Pilates is one of the top wellness and fitness trends in the UK and more than 12 million people enjoy the benefits of Pilates. Pilates shares similarities with Yoga and focuses on improving core strength, posture, balance, and flexibility.

Pilates is suitable for people of all ages and classes can be modified to suit all fitness levels and abilities. If you want to try Pilates, many Everyone Active centres offer classes as part of their group exercise classes, while you’ll also be able to find Pilates classes on EA Series, which is available as part of Everyone On Demand – our digital fitness and wellness offering..

6. Racket sports

Racket sports like tennis and badminton can be played by people of all ages. They are ideal for older adults because they build both upper-body strength and lower-body strength and provide a full-body workout with minimal risk of injury.
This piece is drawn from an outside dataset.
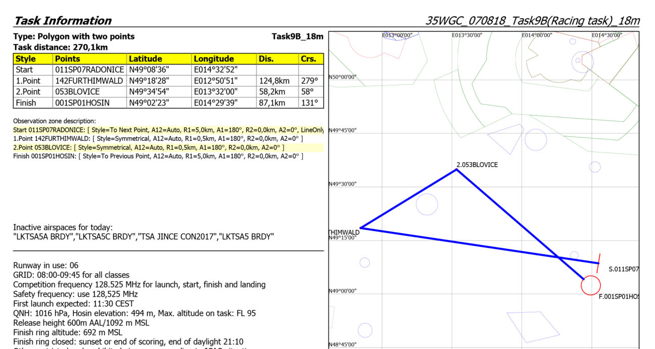Click the highlighted 2.Point 053BLOVICE observation zone line
The image size is (655, 349).
(149, 147)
You can enjoy some fresh air by playing tennis outdoors during the spring and summer months. Indoor courts are also available to play on if it’s raining or when the weather gets colder, or if they’re more appropriate to the sport, such as squash and badminton. If you want to start playing racket sports regularly, then you can many Everyone Active centres offer badminton, tennis and squash.

7. Dancing

Dancing is a fun way to boost your activity levels and improve your overall fitness. There are lots of beginner’s classes available as well as sessions tailored to older people or people with limited mobility. Some of the most popular dance classes include salsa, ballroom, ballet, and jazz. Joining a dance class can also be a great way to meet new people in your local area.

Spring is the perfect time to go outdoors and get in shape for summer. Simple changes to your lifestyle can have a big impact on your fitness and help you become a healthier version of yourself. Try some of these suggestions to boost your activity levels this spring.